■ **The request**:
Please rewrite everything from the start of the records down to the line containing "pos(39,174)", changing "volume icon" to "sound icon" and keeping all else the same. Leave the pictures out of your answer.

# start of Given information

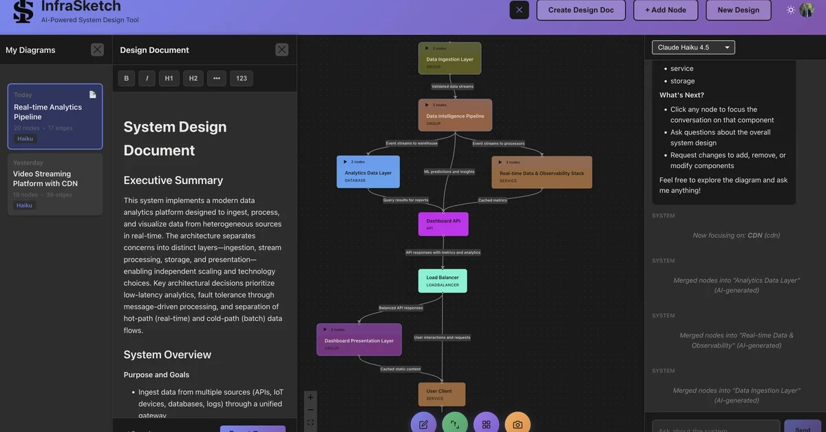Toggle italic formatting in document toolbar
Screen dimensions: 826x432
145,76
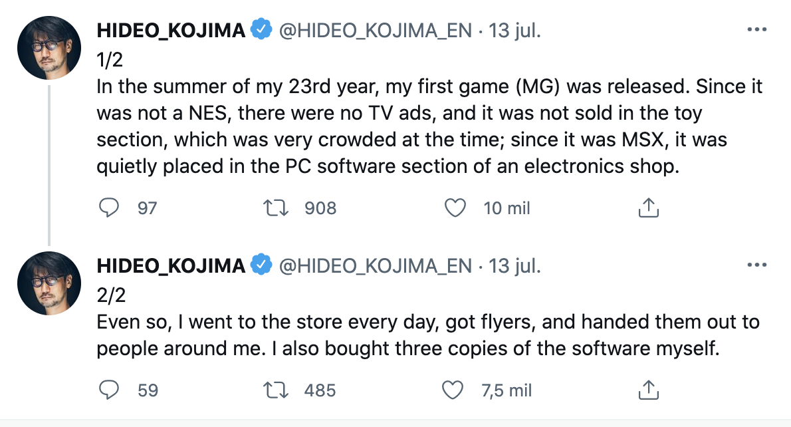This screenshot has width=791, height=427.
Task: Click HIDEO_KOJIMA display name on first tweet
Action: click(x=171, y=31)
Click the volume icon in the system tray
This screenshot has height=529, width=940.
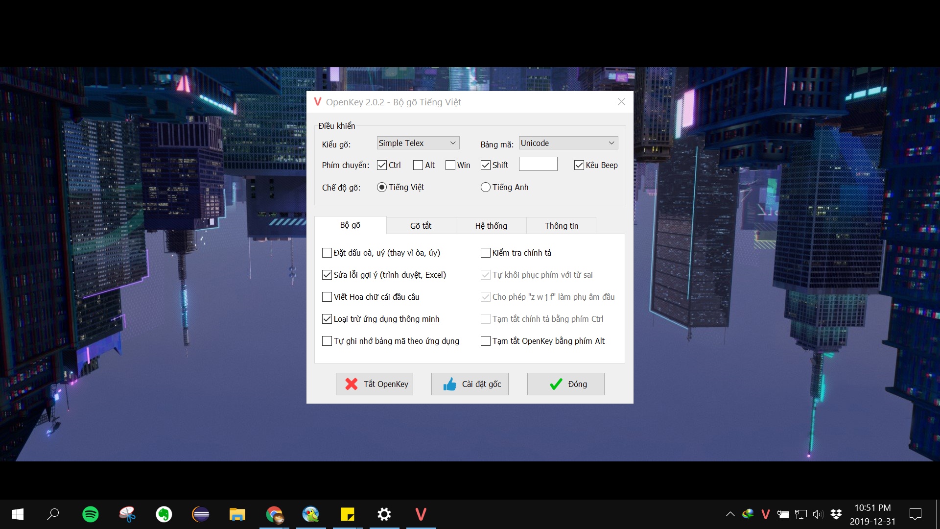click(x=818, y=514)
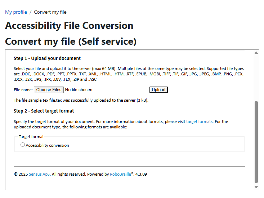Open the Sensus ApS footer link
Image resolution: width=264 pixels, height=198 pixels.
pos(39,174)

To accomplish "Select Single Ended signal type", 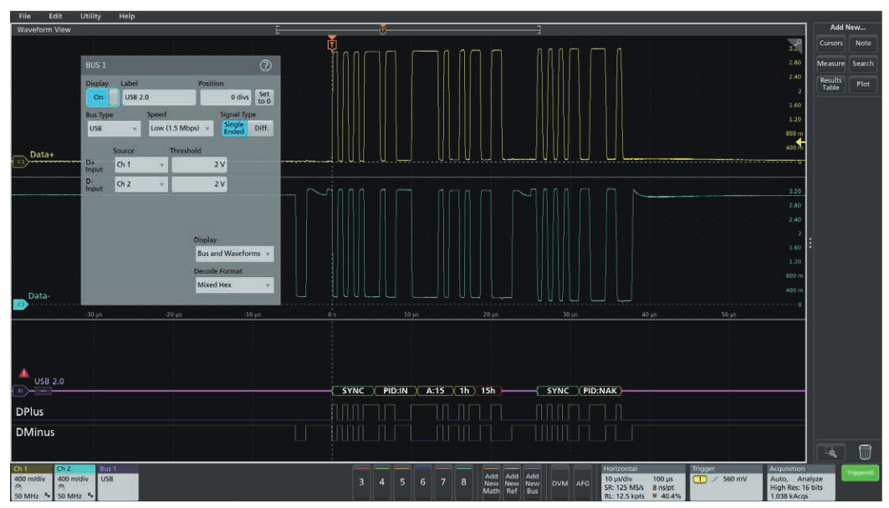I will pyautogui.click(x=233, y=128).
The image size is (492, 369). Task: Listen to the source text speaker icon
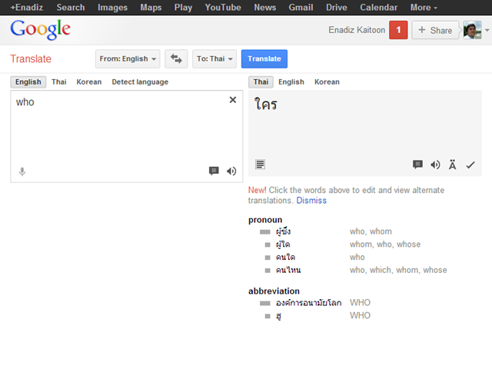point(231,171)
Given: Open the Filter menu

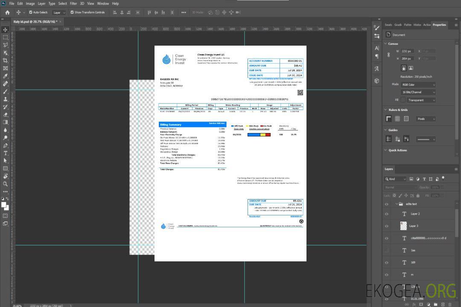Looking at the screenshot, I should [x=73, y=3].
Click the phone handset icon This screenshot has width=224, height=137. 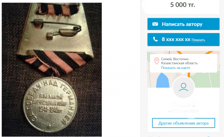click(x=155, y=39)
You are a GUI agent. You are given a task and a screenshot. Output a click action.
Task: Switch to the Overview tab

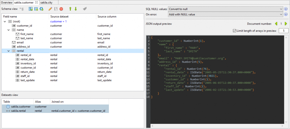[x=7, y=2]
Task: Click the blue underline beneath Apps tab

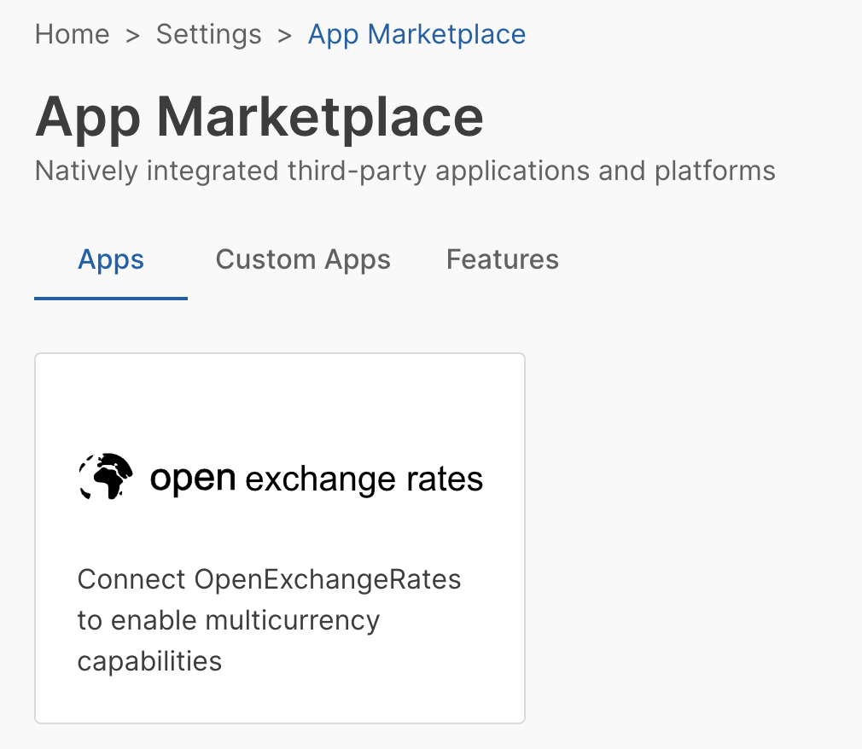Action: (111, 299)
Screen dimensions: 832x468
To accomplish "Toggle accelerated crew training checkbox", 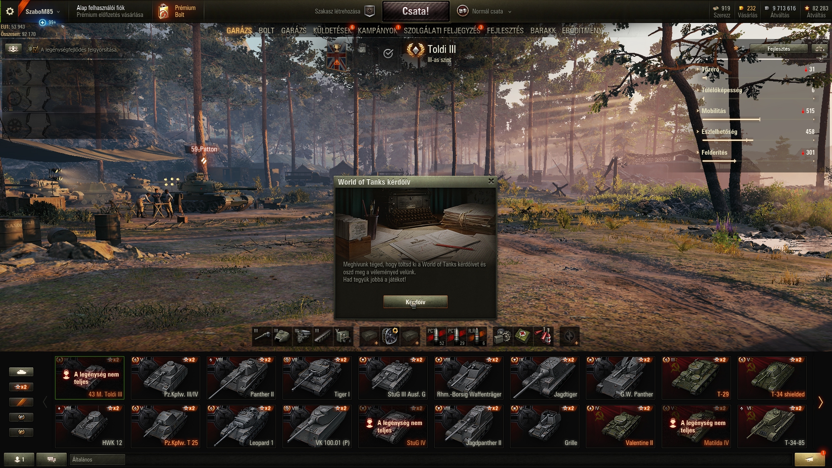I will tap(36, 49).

# end of Given information

■ **Finished answer**:
Toggle italic formatting in document toolbar
Screen dimensions: 826x432
145,76
This screenshot has width=791, height=427.
Task: Click HIDEO_KOJIMA display name on first tweet
Action: click(x=171, y=31)
Click the sound icon in the system tray
This screenshot has height=529, width=940.
click(x=818, y=514)
Open the Sensus ApS footer link
Image resolution: width=264 pixels, height=198 pixels.
pos(39,174)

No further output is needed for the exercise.